Sonia Gandhi’s phone call to Sharad Pawar that preceeded President’s rule in Maharashtra


    Radhika Dhawad | Nov 13, 2019 0:28

    The one phone call between Sharad Pawar and Sonia Gandhi that changed the political scenario in Maharashtra…

    Political tension across the country intensified on Monday after Shiv Sena broke its decades long association with the BJP led NDA and got in talks with the NCP and Congress for government formation in Maharashtra. Just when Maharashtra had almost believed the Shiv Sena-NCP-Congress alliance had taken place unofficially, NCP and Congress both failed to submit their respective official letters of support to Shiv Sena before the stipulated time.

    Entire Maharashtra watched with bated breath how the Congress and NCP drama unfolded with multiple meetings and phone calls on Monday and Tuesday.
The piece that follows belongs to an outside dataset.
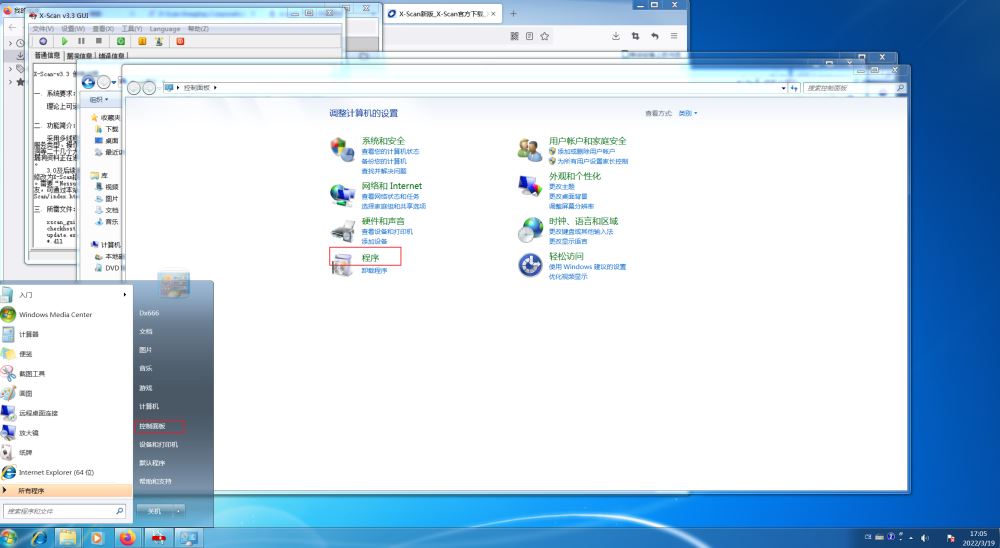Open the 设置(W) menu in X-Scan
The width and height of the screenshot is (1000, 548).
[x=73, y=29]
The Congress on Tuesday issued a statement claiming that it was ‘still in talks’ with the NCP and hence it hadn’t made any decision on providing outside support to Sena.

    It was during such high voltage moments of uncertainty that NCP supremo Sharad Pawar got a telephonic call from Congress interim chief Sonia Gandhi. As per reports, it was that one phone call to Pawar at 6 pm amidst the impasse that changed the entire political dynamics in Maharashtra. Around 5 pm on Monday, Shiv Sena chief Uddhav Thackeray in his first ever call to Sonia Gandhi, requesting her for outside support, on which Gandhi promised to get back to him after some discussions.

    After Gandhi spoke to Thackeray about the Congress providing outside support to the former’s party, she had a word with Pawar on the same in presence of Ahmed Patel, KC Venugopal, AK Antony and Mallikarjun Kharge. Pawar during the communication, expressed some reluctance to go ahead with Shiv Sena, saying it was too early to promise support to the Sena and that many aspects of power sharing still needed to be negotiated with the Sena.

    It is said that it was during that time Pawar, just hours before the deadline of government formation came to an end, informed Gandhi that he hadn’t received any outline from Thackeray vis-à-vis government formation. Reportedly, Maharashtra leaders were shocked when Pawar, who himself had asked top Congress leaders to convince Gandhi of extending support to Sena, took a U-turn on supporting Sena.

    It was during the same telephonic conversation Gandhi learnt that the NCP was yet to submit its letter of support to the Sena.